In an embodiment, the feeding apparatus comprises one or more feeding modules in sequence. However, the feeding modules may be in any number.
In an embodiment, each feeding module comprises a conveyor for conveying corresponding book blocks in succession. However, the conveyor may be of any type (for example, based on push pegs, drawers, tape, jaws for conveying the book blocks vertically/horizontally).
In an embodiment, the conveyor has a plurality of entrances comprising a main entrance and one or more secondary entrances. However, the entrances, and in particular the secondary entrances, may be in any number.
In an embodiment, the entrances are configured for receiving corresponding book blocks in succession into an input section of the conveyor being common to the entrances. However, the entrances may receive the book blocks in any way (for example, pushed, deposited) in any input section (for example, defined by the push pegs, by a position of the drawers, by a portion of the tape, by the jaws).
In an embodiment, the conveyor has an exit for providing the corresponding book blocks in succession. However, the exit may provide the book blocks in any way (for example, pushed, picked up).
In an embodiment, the main entrance of each of the feeding modules different from a first one of the feeding modules is coupled with the exit of a previous one of the feeding modules and the exit of a last one of the feeding modules is coupled with the finishing machine. However, the feeding modules may be coupled to each other and to the finishing machine in any way (for example, by simply joining them, via a connecting interface for transferring the book blocks).
In an embodiment, each of supplying machines is coupled with a corresponding one of the secondary entrances. However, the supplying machines may be coupled with the secondary entrances in any way (for example, by means of corresponding connecting belts, directly).
In an embodiment, the bookbinding system comprises a control device. However, the control device may be of any type (for example, an industrial PC, a PLC or any other computing or data processing system) and implemented in any position (for example, in the finishing machine or stand-alone).
In an embodiment, the control device is configured for enabling alternately, in each of the feeding modules, one of the entrances and/or the exit. However, at any time it is possible to enable only one entrance, only the exit or an entrance and the exit of each feeding module; moreover, the entrances and the exit may be enabled in any way (for example, by operating the connecting belts for receiving the book blocks automatically at the secondary entrances, by operating the conveyor for providing the book blocks automatically to the exit and/or for receiving them automatically at the main entrance, by performing a specific action for receiving the book blocks at any entrance and for providing them to the exit, such as picking-up/depositing them, clearing their passage).

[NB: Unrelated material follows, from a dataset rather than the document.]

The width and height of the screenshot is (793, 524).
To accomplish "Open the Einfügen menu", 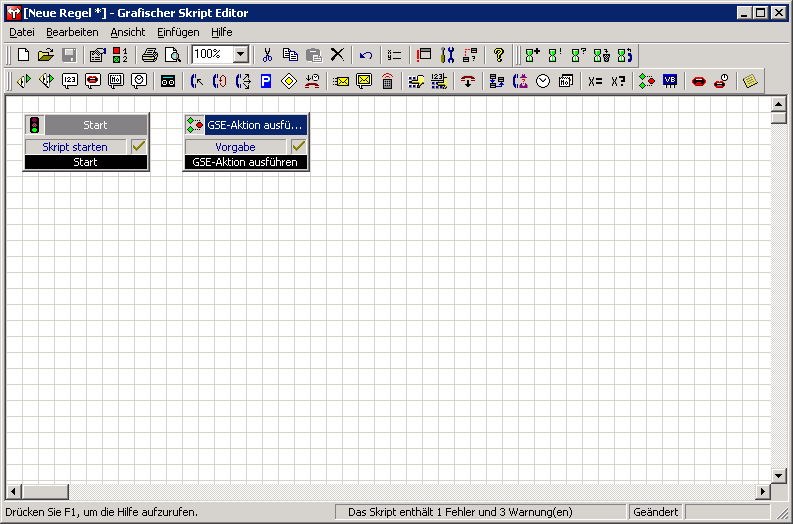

In an embodiment, in each of the feeding modules the main entrance is arranged for receiving the corresponding book blocks along a conveying direction of the book blocks by the conveyor. However, the possibility is not excluded of arranging the main entrance in any other way in one or more of the feeding modules (for example, transversely to the conveying direction to make a non-linear conveyor apparatus).

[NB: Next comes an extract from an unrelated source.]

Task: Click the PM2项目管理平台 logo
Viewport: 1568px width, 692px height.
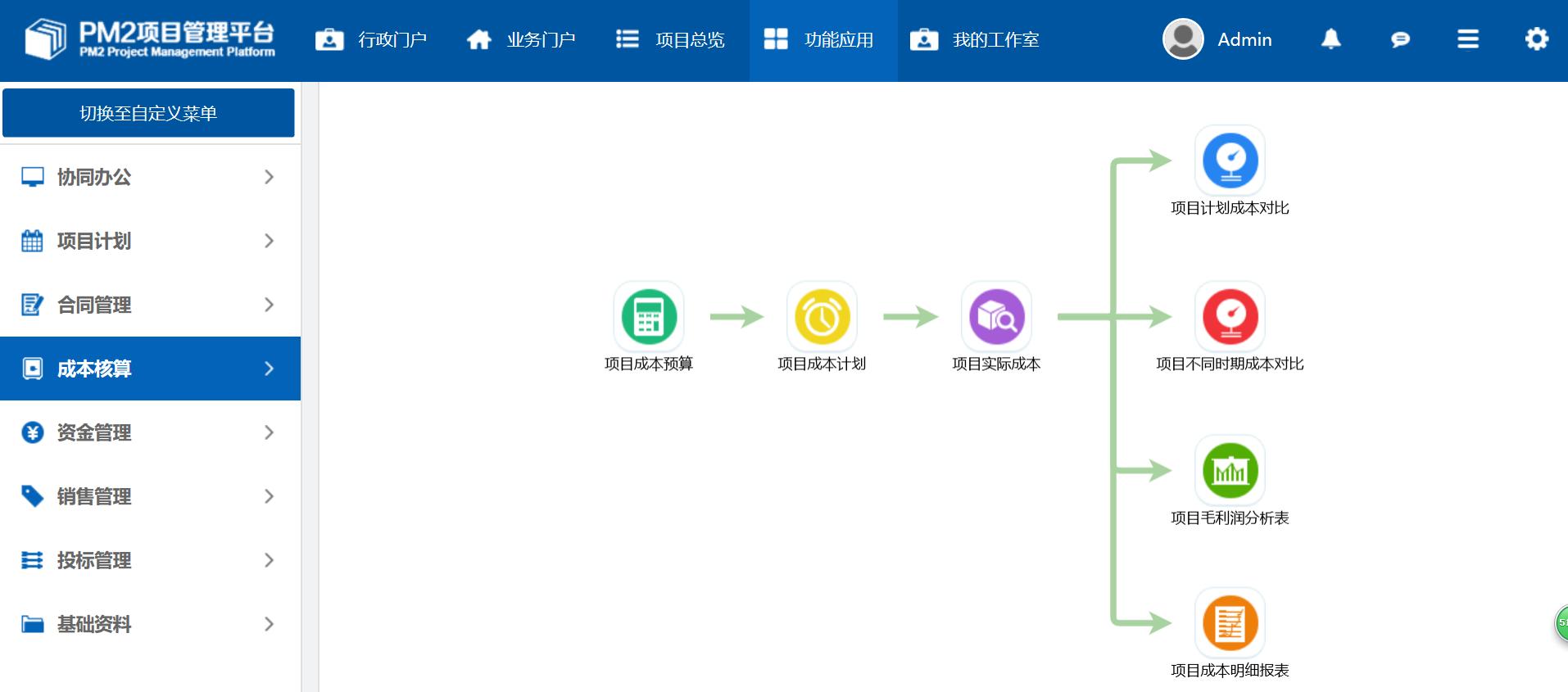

In an embodiment, the secondary entrances are arranged for receiving the corresponding book blocks transversely to the conveying direction. However, this result may be obtained by arranging the secondary entrances in any way (for example, laterally, above at one or more levels); in any case, the possibility is not excluded of having one of the secondary entrances along the conveying direction.

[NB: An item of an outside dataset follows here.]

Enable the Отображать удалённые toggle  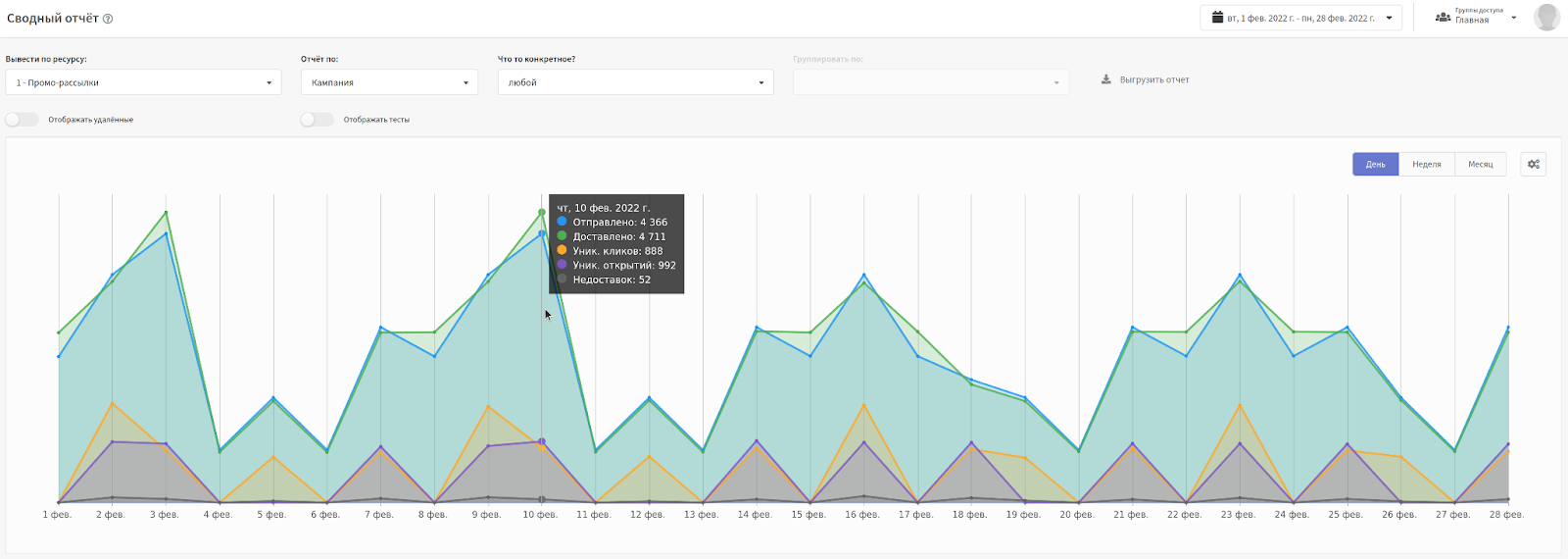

In an embodiment, in each of the feeding modules the conveyor comprises at least one buffer section in series to the input section for receiving the corresponding book blocks. However, the buffer sections may be in any number and of any type (either the same or different with respect to the input section); moreover, the buffer sections may be arranged in series with the input section in any way (for example, downstream and/or upstream).
In an embodiment, the control device is adapted to alternately enable, in each of the feeding modules, the conveyor, the conveyor with the main entrance and/or the exit, or each of the secondary entrances. However, this result may be obtained in any way (for example, with the conveyor that is operated only when enabled, with the conveyor that is implemented with friction rollers always in rotation allowing the book blocks to pass only when enabled); in any case, different control modes of the feeding modules are possible (for example, by moving the book blocks individually).
In an embodiment, the feeding modules comprise corresponding motors each for driving the conveyor of the feeding module. However, the motors may be of any type (for example, brushless, stepper).
In an embodiment, the control device is adapted to control each of the motors individually. However, the individual control of the feeding modules may also be obtained in another way (for example, with one or more shared motors by operating corresponding transmission systems selectively).
In an embodiment, the control device is adapted to alternately enable, in each of the feeding modules, the entrances according to a round-robin policy. However, the feeding modules may be controlled according to a policy of any type (for example, according to different priorities of the sewing machines, either fixed according to their type or variable according to their production batches).
In an embodiment, at least one of the feeding modules has a plurality of secondary entrances. However, the feeding modules may have any number of secondary entrances, either the same or different to each other (comprised all one).
In an embodiment, at least one of the secondary entrances is coupled with a manual loader of the corresponding book blocks. However, the manual loaders may be in any number (comprising zero); moreover, each manual loader may be of any type (for example, a connecting belt, a loading window opened onto the conveyor).
In an embodiment, the feeding modules are a plurality. However, a basic implementation is not excluded with a single feeding module.
In an embodiment, at least the last feeding module comprises a thickness sensor for measuring a thickness of each of the book blocks. However, the thickness sensor may be of any type (for example, mechanical, optical) and it may be placed at any position (for example, in any feeding module, from only one to all, in any supplying machine, in the finishing machine or any combination thereof).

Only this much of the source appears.